Every record that follows must be given again exactly.

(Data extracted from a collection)
+ + + + + + +
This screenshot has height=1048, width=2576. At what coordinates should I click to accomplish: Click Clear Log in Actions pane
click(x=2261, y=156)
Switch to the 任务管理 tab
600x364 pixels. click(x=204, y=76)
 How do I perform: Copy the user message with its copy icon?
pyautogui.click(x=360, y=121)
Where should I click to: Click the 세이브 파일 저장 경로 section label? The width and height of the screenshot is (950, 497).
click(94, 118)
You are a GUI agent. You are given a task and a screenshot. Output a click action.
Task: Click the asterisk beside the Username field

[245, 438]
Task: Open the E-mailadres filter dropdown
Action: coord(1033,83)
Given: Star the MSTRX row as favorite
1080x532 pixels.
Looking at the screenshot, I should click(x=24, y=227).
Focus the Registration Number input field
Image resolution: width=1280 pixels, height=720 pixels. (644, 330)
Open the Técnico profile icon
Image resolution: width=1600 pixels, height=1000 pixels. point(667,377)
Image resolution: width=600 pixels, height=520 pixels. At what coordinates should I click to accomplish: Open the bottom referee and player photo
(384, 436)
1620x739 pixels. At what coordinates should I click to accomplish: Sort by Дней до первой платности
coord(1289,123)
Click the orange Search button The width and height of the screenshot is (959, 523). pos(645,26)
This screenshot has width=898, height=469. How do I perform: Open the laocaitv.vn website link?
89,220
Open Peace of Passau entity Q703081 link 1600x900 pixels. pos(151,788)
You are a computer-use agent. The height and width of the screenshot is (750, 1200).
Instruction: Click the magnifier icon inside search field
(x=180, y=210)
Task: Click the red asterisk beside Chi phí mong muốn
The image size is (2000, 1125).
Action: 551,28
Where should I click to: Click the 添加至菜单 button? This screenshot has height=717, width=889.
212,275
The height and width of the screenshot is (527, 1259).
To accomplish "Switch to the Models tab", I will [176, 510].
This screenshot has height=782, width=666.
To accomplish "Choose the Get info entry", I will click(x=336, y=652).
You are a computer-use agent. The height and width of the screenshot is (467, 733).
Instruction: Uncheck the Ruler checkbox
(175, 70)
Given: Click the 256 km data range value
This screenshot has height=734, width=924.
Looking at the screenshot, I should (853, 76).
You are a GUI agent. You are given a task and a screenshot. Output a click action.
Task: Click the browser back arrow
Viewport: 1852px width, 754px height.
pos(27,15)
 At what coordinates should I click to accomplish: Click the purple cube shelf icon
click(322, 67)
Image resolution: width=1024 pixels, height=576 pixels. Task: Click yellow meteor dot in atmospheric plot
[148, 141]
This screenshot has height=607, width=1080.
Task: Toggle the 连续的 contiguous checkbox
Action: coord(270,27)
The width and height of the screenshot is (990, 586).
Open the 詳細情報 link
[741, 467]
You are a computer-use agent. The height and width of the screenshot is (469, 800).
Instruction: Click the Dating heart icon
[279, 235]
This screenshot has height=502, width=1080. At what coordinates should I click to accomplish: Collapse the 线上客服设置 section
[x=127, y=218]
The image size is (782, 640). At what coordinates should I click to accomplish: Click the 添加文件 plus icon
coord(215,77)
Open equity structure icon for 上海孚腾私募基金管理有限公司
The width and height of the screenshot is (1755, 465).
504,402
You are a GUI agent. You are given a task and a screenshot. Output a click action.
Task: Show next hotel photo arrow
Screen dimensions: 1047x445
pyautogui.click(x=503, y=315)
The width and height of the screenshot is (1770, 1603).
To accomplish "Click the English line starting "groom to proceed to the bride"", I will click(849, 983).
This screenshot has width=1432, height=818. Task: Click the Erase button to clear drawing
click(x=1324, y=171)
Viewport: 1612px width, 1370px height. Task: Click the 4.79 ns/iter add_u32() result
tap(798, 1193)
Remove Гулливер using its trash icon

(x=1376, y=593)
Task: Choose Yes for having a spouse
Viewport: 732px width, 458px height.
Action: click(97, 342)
+ + + + + + +
- [YOUR SOLUTION]
This screenshot has height=1048, width=2576. At what coordinates should I click to accomplish: Click Clear Log in Actions pane
click(x=2261, y=156)
Switch to the 任务管理 tab
600x364 pixels. click(x=204, y=76)
 How do I perform: Copy the user message with its copy icon?
pyautogui.click(x=360, y=121)
Where should I click to: Click the 세이브 파일 저장 경로 section label? The width and height of the screenshot is (950, 497).
click(94, 118)
You are a GUI agent. You are given a task and a screenshot. Output a click action.
Task: Click the asterisk beside the Username field

[245, 438]
Task: Open the E-mailadres filter dropdown
Action: coord(1033,83)
Given: Star the MSTRX row as favorite
1080x532 pixels.
Looking at the screenshot, I should click(x=24, y=227).
Focus the Registration Number input field
Image resolution: width=1280 pixels, height=720 pixels. (644, 330)
Open the Técnico profile icon
Image resolution: width=1600 pixels, height=1000 pixels. point(667,377)
Image resolution: width=600 pixels, height=520 pixels. At what coordinates should I click to accomplish: Open the bottom referee and player photo
(384, 436)
1620x739 pixels. At what coordinates should I click to accomplish: Sort by Дней до первой платности
coord(1289,123)
Click the orange Search button The width and height of the screenshot is (959, 523). pos(645,26)
This screenshot has width=898, height=469. How do I perform: Open the laocaitv.vn website link?
89,220
Open Peace of Passau entity Q703081 link 1600x900 pixels. pos(151,788)
You are a computer-use agent. The height and width of the screenshot is (750, 1200).
Instruction: Click the magnifier icon inside search field
(x=180, y=210)
Task: Click the red asterisk beside Chi phí mong muốn
The image size is (2000, 1125).
Action: 551,28
Where should I click to: Click the 添加至菜单 button? This screenshot has height=717, width=889.
212,275
The height and width of the screenshot is (527, 1259).
To accomplish "Switch to the Models tab", I will [176, 510].
This screenshot has height=782, width=666.
To accomplish "Choose the Get info entry", I will click(x=336, y=652).
You are a computer-use agent. The height and width of the screenshot is (467, 733).
Instruction: Uncheck the Ruler checkbox
(175, 70)
Given: Click the 256 km data range value
This screenshot has height=734, width=924.
Looking at the screenshot, I should (853, 76).
You are a GUI agent. You are given a task and a screenshot. Output a click action.
Task: Click the browser back arrow
Viewport: 1852px width, 754px height.
pos(27,15)
 At what coordinates should I click to accomplish: Click the purple cube shelf icon
click(322, 67)
Image resolution: width=1024 pixels, height=576 pixels. Task: Click yellow meteor dot in atmospheric plot
[148, 141]
This screenshot has height=607, width=1080.
Task: Toggle the 连续的 contiguous checkbox
Action: coord(270,27)
The width and height of the screenshot is (990, 586).
Open the 詳細情報 link
[741, 467]
You are a computer-use agent. The height and width of the screenshot is (469, 800).
Instruction: Click the Dating heart icon
[279, 235]
This screenshot has height=502, width=1080. At what coordinates should I click to accomplish: Collapse the 线上客服设置 section
[x=127, y=218]
The image size is (782, 640). At what coordinates should I click to accomplish: Click the 添加文件 plus icon
coord(215,77)
Open equity structure icon for 上海孚腾私募基金管理有限公司
The width and height of the screenshot is (1755, 465).
504,402
You are a GUI agent. You are given a task and a screenshot. Output a click action.
Task: Show next hotel photo arrow
Screen dimensions: 1047x445
pyautogui.click(x=503, y=315)
The width and height of the screenshot is (1770, 1603).
To accomplish "Click the English line starting "groom to proceed to the bride"", I will click(849, 983).
This screenshot has width=1432, height=818. Task: Click the Erase button to clear drawing
click(x=1324, y=171)
Viewport: 1612px width, 1370px height. Task: Click the 4.79 ns/iter add_u32() result
tap(798, 1193)
Remove Гулливер using its trash icon

(x=1376, y=593)
Task: Choose Yes for having a spouse
Viewport: 732px width, 458px height.
Action: click(97, 342)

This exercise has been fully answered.